AIM: To isolate and identify pathogenic fungi in patient’s specimens as an aid in the diagnosis of fungal infections (mycoses)
MATERIAL/APPARATUS: Patient’s specimen, incubator, inoculating loop, Bunsen burner, S+C tube, S+C+A tube, lactophenol cotton blue reagent, glass slide, cover slip, microscope.
S = Sabouraud’s dextrose agar (SDA)
C = Chloramphenicol
A = Actidine (cyclohexamide)
- Label the S+C and S+C+A tubes with the patient’s biodata (e.g. name, date of culturing, laboratory number, and type of specimen).
- Collect the specimen using a sterilized inoculating loop.
- Inoculate the specimen on the slope and butt of the S+C and S+C+A tubes.
- Incubate the tubes in the incubator at 28oC for about 21 days.

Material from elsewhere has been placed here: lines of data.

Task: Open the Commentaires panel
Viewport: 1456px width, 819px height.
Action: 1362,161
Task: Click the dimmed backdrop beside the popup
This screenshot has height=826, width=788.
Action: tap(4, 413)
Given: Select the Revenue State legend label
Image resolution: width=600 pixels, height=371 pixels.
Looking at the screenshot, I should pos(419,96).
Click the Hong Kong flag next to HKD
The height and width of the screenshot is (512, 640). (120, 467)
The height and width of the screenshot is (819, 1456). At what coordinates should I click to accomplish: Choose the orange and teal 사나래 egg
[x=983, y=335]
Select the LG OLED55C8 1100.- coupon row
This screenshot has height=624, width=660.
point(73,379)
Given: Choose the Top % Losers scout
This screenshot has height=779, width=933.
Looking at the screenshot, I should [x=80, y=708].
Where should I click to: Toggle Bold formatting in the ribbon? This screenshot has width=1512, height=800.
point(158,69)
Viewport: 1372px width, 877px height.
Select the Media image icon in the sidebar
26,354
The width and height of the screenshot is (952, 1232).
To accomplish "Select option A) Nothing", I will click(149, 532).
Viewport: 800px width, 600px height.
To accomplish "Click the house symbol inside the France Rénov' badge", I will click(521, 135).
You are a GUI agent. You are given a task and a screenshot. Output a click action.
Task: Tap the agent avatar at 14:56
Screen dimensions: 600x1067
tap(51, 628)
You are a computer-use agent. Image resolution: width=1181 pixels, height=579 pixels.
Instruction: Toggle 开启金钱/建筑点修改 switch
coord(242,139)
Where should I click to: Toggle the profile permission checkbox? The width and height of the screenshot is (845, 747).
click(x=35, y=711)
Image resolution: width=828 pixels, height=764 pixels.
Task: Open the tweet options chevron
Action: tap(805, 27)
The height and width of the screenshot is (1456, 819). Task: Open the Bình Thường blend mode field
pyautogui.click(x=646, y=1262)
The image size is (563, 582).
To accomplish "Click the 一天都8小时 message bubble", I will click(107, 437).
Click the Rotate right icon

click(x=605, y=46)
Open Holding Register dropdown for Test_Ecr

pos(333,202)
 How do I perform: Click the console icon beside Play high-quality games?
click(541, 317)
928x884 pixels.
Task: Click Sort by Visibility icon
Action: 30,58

- Check the incubated tubes for fungal growth at different time intervals before the 21 days elapses.
- After the 21 days, bring out the S+C and S+C+A tubes from the incubator.
- Make wet preparations of the fungal growths in both tubes on a clean glass slide using the lactophenol cotton blue stain.
- Cover the prepared slide with a cover slip and view with the ×10 and ×40 objective lens of the microscope.
REPORTING OF THE RESULT:
The name of the fungus responsible for the disease condition of the patient is reported after a thorough microscopical investigation is carried out. Familiarity with fungal elements and structures also helps in this process.